Now let’s supply a single observation, specifically one that suggests the reaction is faster than predicted by most trajectories. In the posterior we would expect to see either a higher than anticipated k or a lower than anticipated k_d and the two should be positively correlated.

obs[100] = 0.6

args = (1.0, 0.1, 0.01, 500, 0.05, obs)

results = infer(model, args)

plot_samples(results['mcmc_samples'], results['svi_samples'], obs)
plt.tight_layout()

sample: 100%|██████████| 2100/2100 [00:02<00:00, 868.05it/s, 15 steps of size 3.08e-01. acc. prob=0.85] 
100%|██████████| 10000/10000 [00:02<00:00, 4996.71it/s, init loss: 1234.0802, avg. loss [9501-10000]: 3.8389]

all_data = pd.concat([
    posterior_df(results['mcmc_samples'])[['k', 'k_d']].assign(Method='MCMC'),
    posterior_df(results['svi_samples'])[['k', 'k_d']].assign(Method='SVI'),
    ], ignore_index=True)
sns.kdeplot(all_data, x='k', y='k_d', hue="Method", fill=True)
plt.gca().set(xlabel='$k$', ylabel='$k_d$')

[Text(0.5, 0, '$k$'), Text(0, 0.5, '$k_d$')]

And here we go, a very different picture now, and as expected the AutoNormal SVI guide fails to capture the correlation between k and k_d.
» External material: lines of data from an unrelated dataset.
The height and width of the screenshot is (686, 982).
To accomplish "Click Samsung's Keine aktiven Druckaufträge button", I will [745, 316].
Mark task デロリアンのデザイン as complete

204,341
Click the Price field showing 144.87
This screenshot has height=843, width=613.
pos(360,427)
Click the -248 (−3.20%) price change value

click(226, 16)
A full rank multivariate normal should be able to handle this, albeit taking about 10x as long as MCMC. For some reason autoguide.AutoLowRankMultivariateNormal(rank=2) doesn’t seem to do the trick.
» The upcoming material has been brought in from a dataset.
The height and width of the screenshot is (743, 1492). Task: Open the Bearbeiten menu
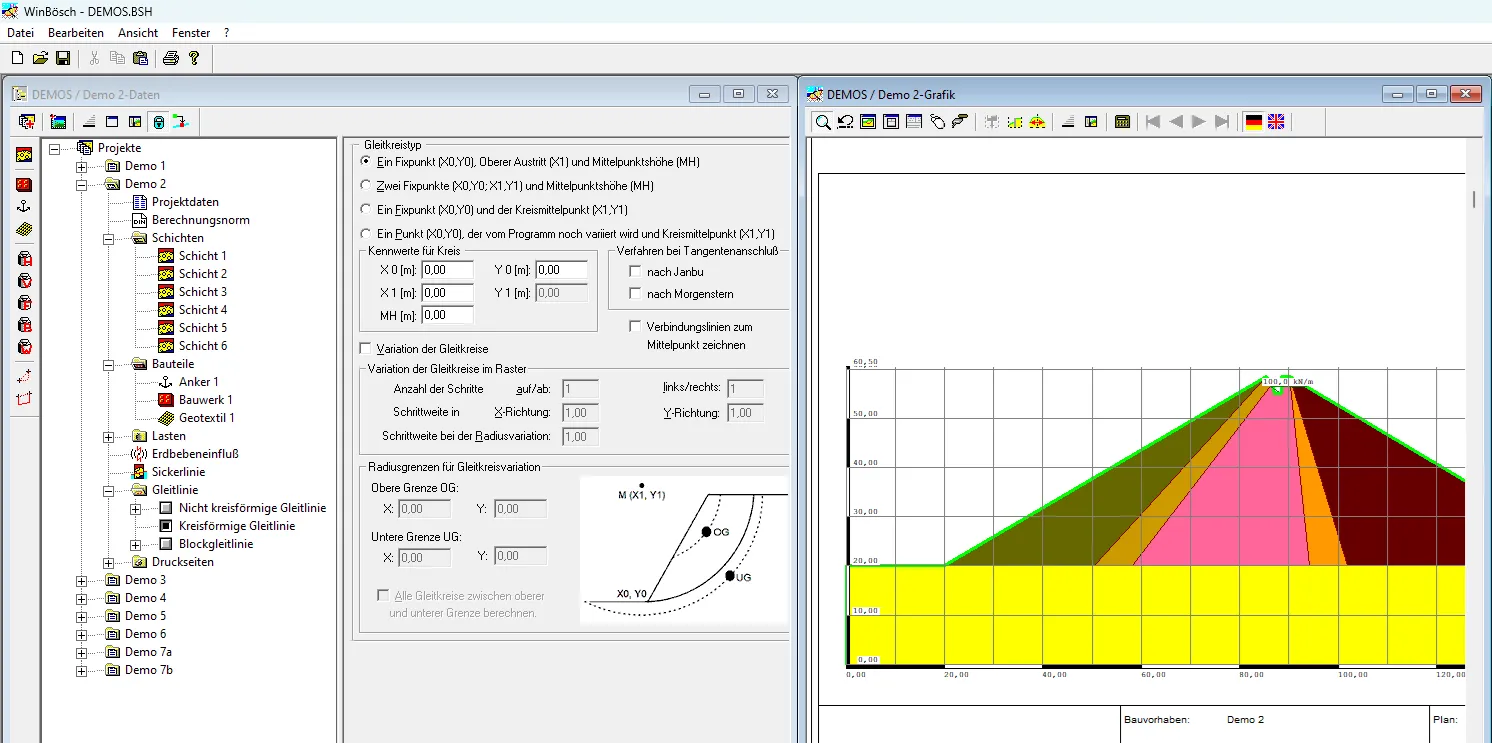(76, 33)
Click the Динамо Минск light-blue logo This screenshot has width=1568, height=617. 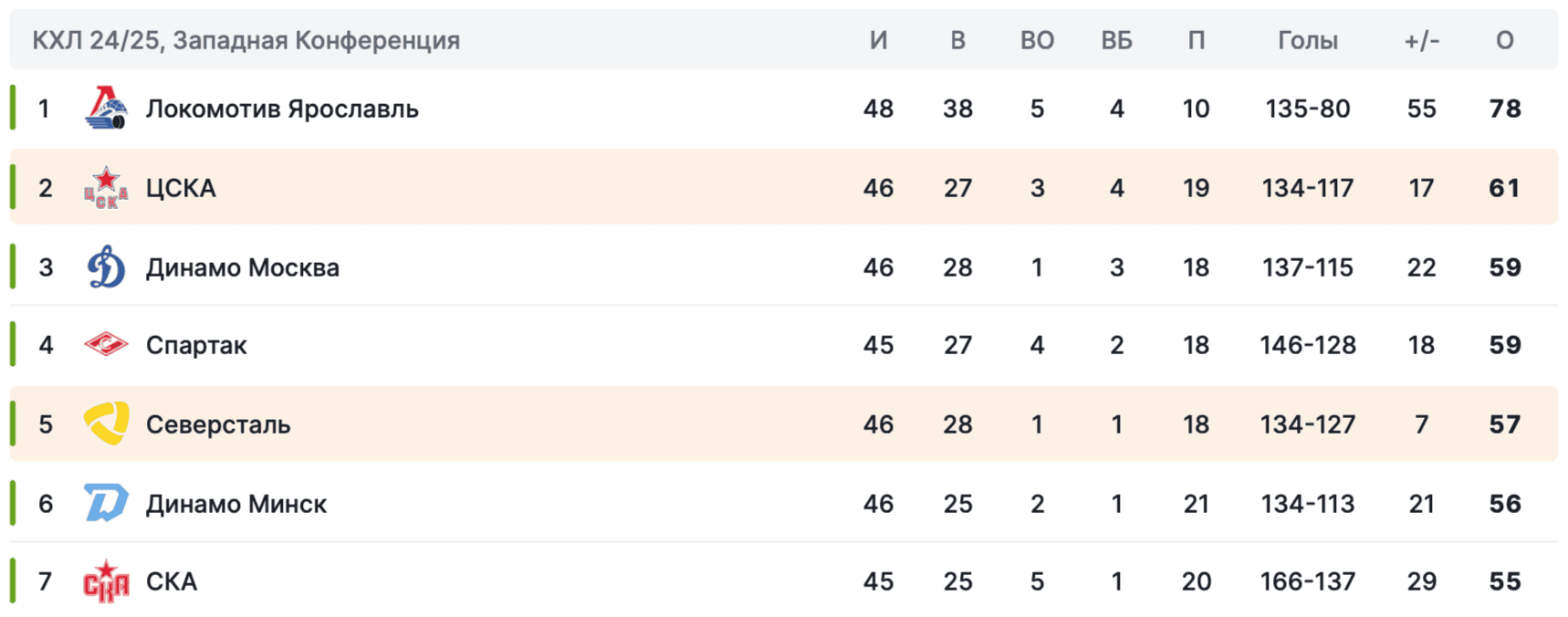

A more advanced option to get the best of both worlds would be creating a separate full-rank guide for k and k_d then using a simple AutoNormal for the rest (specifically a_draw) using AutoGuideList.
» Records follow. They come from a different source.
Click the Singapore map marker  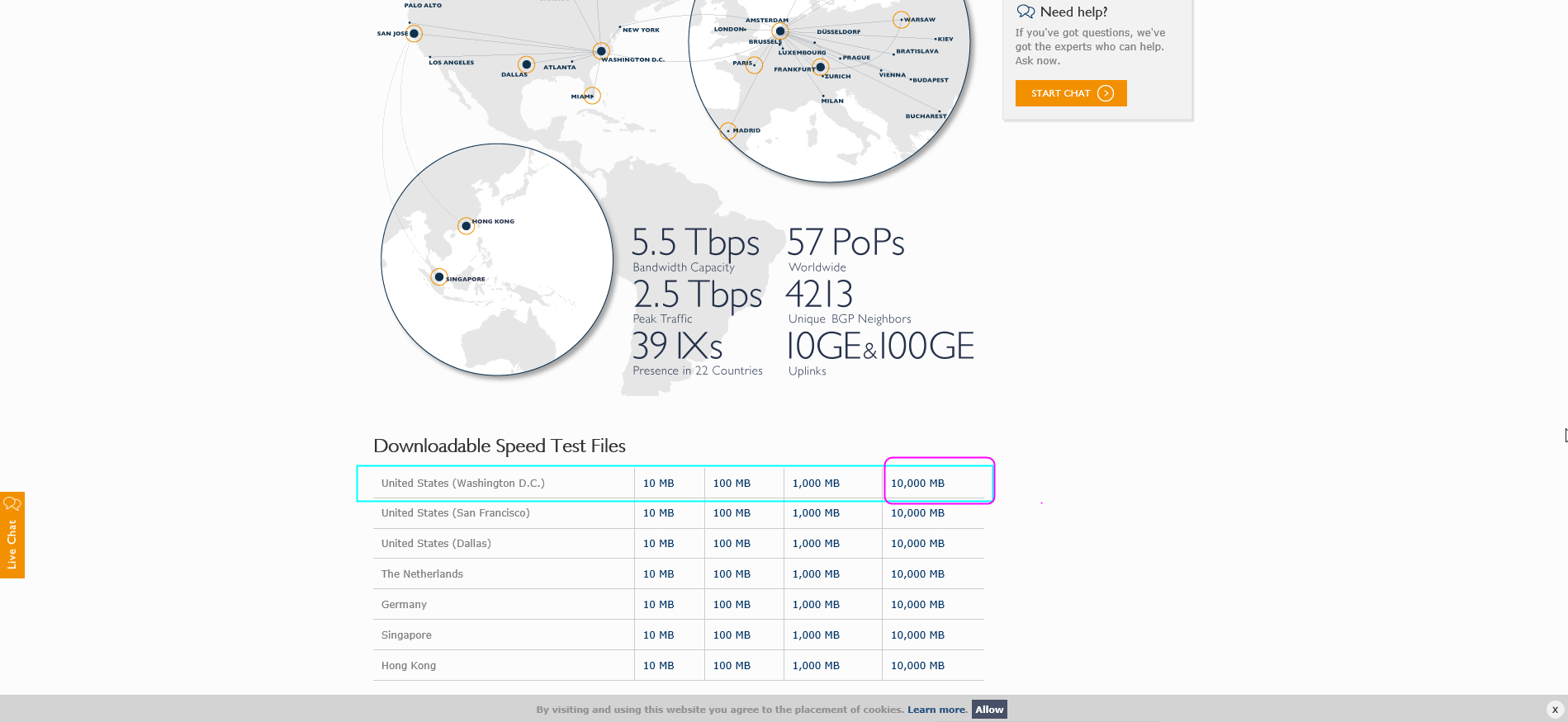click(x=439, y=277)
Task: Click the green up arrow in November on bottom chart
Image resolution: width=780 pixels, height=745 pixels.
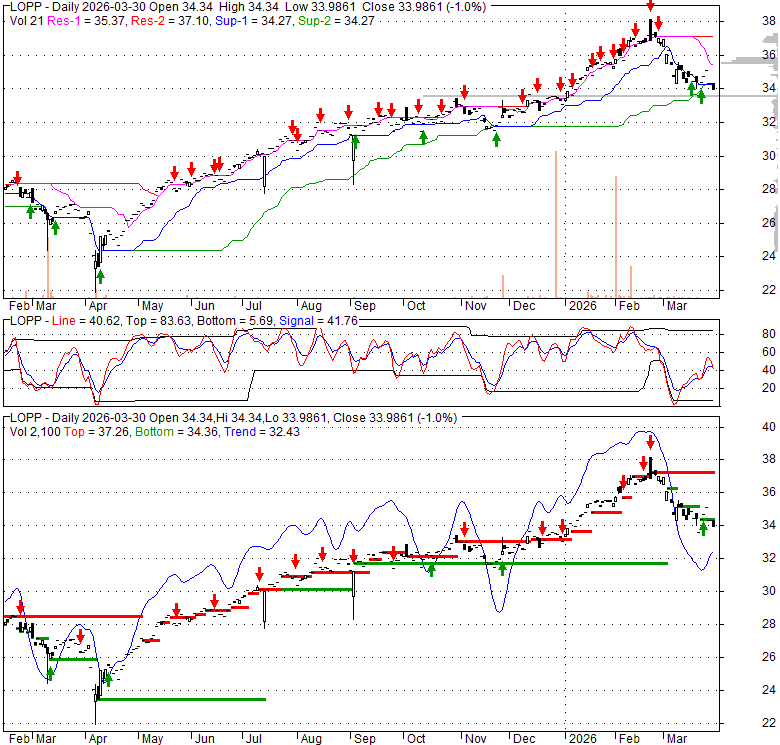Action: [502, 567]
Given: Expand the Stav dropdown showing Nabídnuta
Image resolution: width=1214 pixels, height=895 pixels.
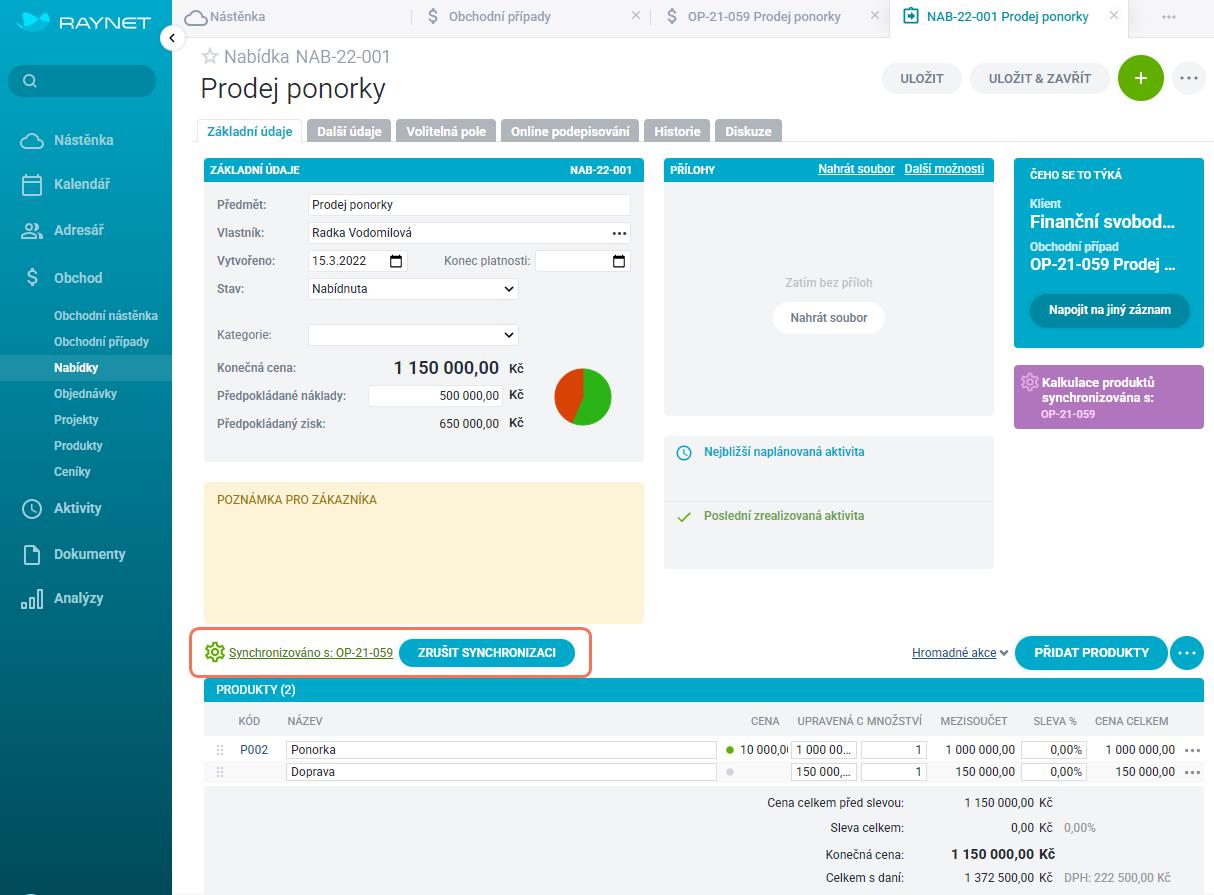Looking at the screenshot, I should (x=413, y=289).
# "Easy" but slow and doesn't really scale
# results = infer(model, args, autoguide.AutoMultivariateNormal(model))

# More involved but very fast
guide = autoguide.AutoGuideList(model)
guide.append(autoguide.AutoNormal(handlers.block(model, expose=['a_draw_base_decentered'])))
guide.append(autoguide.AutoMultivariateNormal(handlers.block(model, expose=['k_base_decentered', 'k_d_base_decentered'])))
results = infer(model, args, guide)

sample: 100%|██████████| 2100/2100 [00:02<00:00, 932.25it/s, 15 steps of size 3.08e-01. acc. prob=0.85]  
100%|██████████| 10000/10000 [00:02<00:00, 4894.64it/s, init loss: 1272.4036, avg. loss [9501-10000]: 3.7564]

This is more involved and it seems like AutoGuideList doesn’t deal with deterministic sites, so we have derive them manually. I had to read a lot of numpyro’s source code to figure out how.

from numpyro.infer.util import soft_vmap

def predictive(sample):
    with handlers.seed(rng_seed=PRNGKey(0)):
        with handlers.substitute(data=sample):
            return {k: v['value'] for k, v in handlers.trace(model).get_trace(*args).items()}

results['svi_samples'].update(soft_vmap(predictive, results['svi_samples']))

all_data = pd.concat([
    posterior_df(results['mcmc_samples'])[['k', 'k_d']].assign(Method='MCMC'),
    posterior_df(results['svi_samples'])[['k', 'k_d']].assign(Method='SVI'),
    ], ignore_index=True)
sns.kdeplot(all_data, x='k', y='k_d', hue="Method", fill=True)
plt.gca().set(xlabel='$k$', ylabel='$k_d$')

[Text(0.5, 0, '$k$'), Text(0, 0.5, '$k_d$')]

And here we go!

plot_samples(results['mcmc_samples'], results['svi_samples'], obs)
plt.tight_layout()

I hope this was fun to explore together. Very happy to chat if you have any suggestions or questions. This experiment was motivated by my upcoming RSC book on digital chemistry, as part of which I am hoping to present probabilistic programming as a powerful data interpretation aid for experimentalists working with automated platforms that can generate a wealth of experimental data.